- Born: Cesáreo Galíndez Sánchez 23 September 1894 Gordexola, Biscay, Spain
- Died: 15 March 1990 (aged 95) Madrid, Spain
- Citizenship: Spanish
- Occupations: Businessman; Sports leader;

17th president of Atlético Madrid
- In office 1947–1952
- Preceded by: Juan Touzón
- Succeeded by: Luis Benitez de Lugo

= Cesáreo Galíndez =

Spanish sports leader (1894–1990)

Cesáreo Galíndez Sánchez (23 September 1894 – 15 March 1990) was a Spanish businessman and the 17th president of Atlético Madrid between 1947 and 1952. The presidency of Cesáreo Galíndez is considered one of the most fruitful in the club's history because, under his leadership, the club won two league titles and the Copa Eva Duarte. Another of Galíndez's achievements was the creation and consolidation of the club's handball section, one of the most important in the club's history.

==Biography ==
Cesáreo Galíndez was born on 23 September 1894 in the Biscayan town of Gordexola, later settling in the capital of Spain, where he became a jeweler industrialist by profession.
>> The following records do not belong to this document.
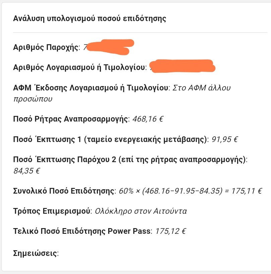Click the Ποσό Έκπτωσης 1 label
Screen dimensions: 271x274
point(111,139)
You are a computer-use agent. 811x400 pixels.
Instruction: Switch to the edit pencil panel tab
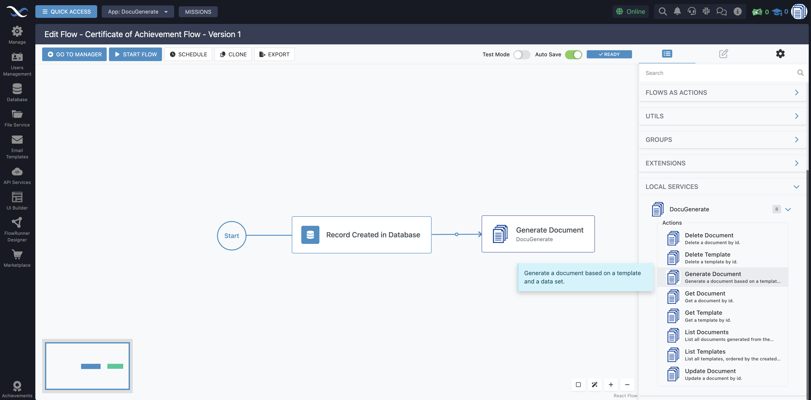(723, 53)
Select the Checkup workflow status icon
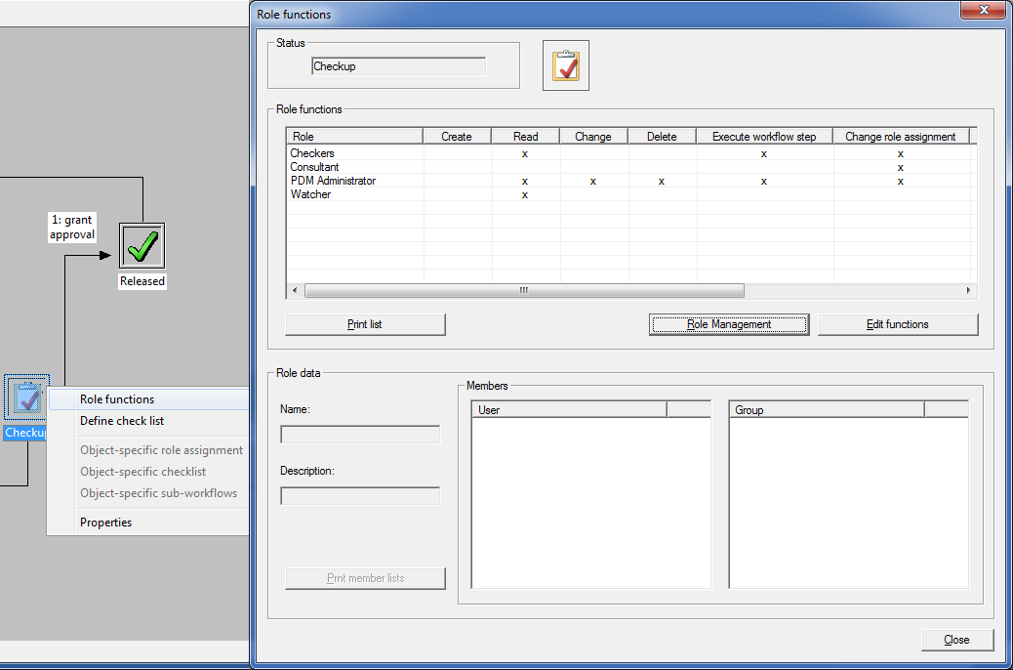The height and width of the screenshot is (670, 1013). pyautogui.click(x=24, y=398)

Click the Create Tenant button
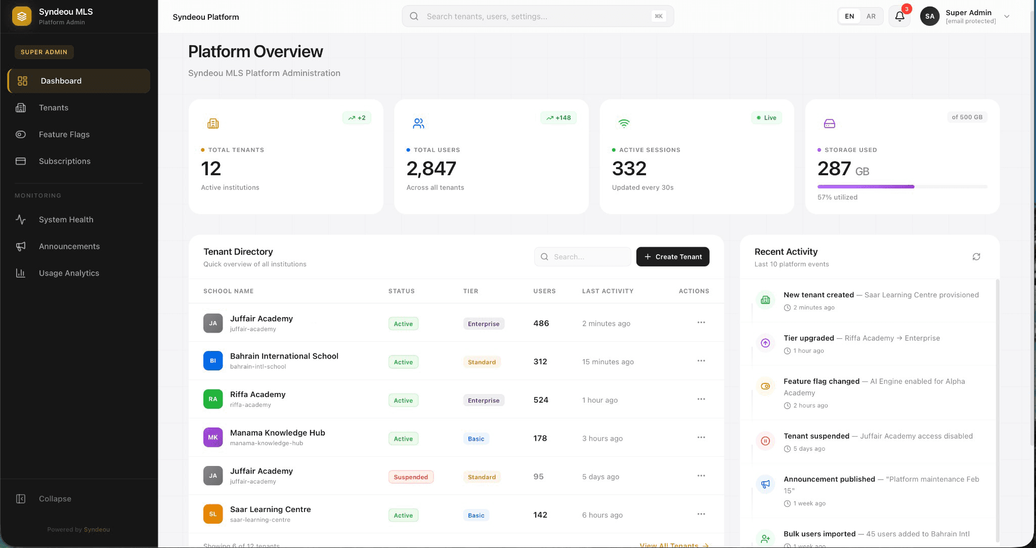672,257
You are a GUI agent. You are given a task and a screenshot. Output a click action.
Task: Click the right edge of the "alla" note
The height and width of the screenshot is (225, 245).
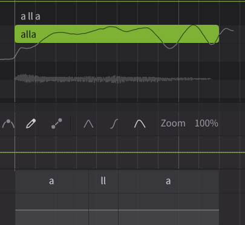[x=218, y=34]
In 1931, Galíndez joined the board of directors of Atlético Madrid as a member, when Rafael González Iglesias was elected president. Later, and once the Spanish Civil War was over, he became one of the representatives of the club during its merger with Club Aviación Nacional, a process that led to the so-called Club Atlético Aviación, of which Galíndez would be secretary of the Board of Directors since October 1939.

In July 1947, Galíndez was appointed as the 17th elected president of the club, which a few months earlier had changed its name to the current Club Atlético de Madrid, after breaking up the ties that linked it to the Air Force. The presidency of Cesáreo Galíndez is considered one of the most fruitful in the club's history because, under his leadership, the club won two league titles in 1949–50 and 1950–51 and the Copa Eva Duarte in 1951. His mandate began during the period of the so-called Delantera de Seda (José Juncosa, Antonio Vidal, Alfonso Silva, Juan Escudero, and Campos), one of the most remembered in athletic history. Other notable players signed during his presidency were Larbi Benbarek (1948) and technicians joined as Helenio Herrera (1949). In fact, when the former played a friendly match for Stade Français at the Metropolitano on 6 May 1948, someone in the box, which many believe to have been the president Galíndez himself, exclaimed: "We have to sign the black man!".

Galíndez created the club's handball section in 1948, back when 11-a-side handball was played on football fields. Atlético were champions of Castilla twice in 1949 and 1950, and the runners-up of the Spanish Championship three years between 1949 and 1951. Starting in 1952, indoor handball began to be played in Spain with seven players and Atlético were champions of Castilla in 1952 and of Spain in 1952 and 1954. It has since won 11 Spanish Leagues and 10 Spanish Cups between 1952 and 1987.

Another of Galíndez's achievements came in April 1950, when Atlético acquired ownership of the Metropolitan Stadium, where it had been playing its matches since 1923. The club paid eleven million eight hundred thousand pesetas for it, which meant the consolidation of its assets for the club.

On 16 June 1952, Galíndez ran for new elections to revalidate his mandate, with the aim of addressing the remodeling and reform of the Metropolitan, but he lost them to his treasurer Luis Benitez de Lugo, Marquis of Florida, who got 2.795 votes against Galíndez's 2.488.

Cesáreo Galíndez served as vice president of the Royal Spanish Football Federation between 1954 and 1956, during the presidency of the former president of Atlético de Madrid, Juan Touzón.

==Death==
Galíndez died in Madrid on 15 March 1990, at the age of 95.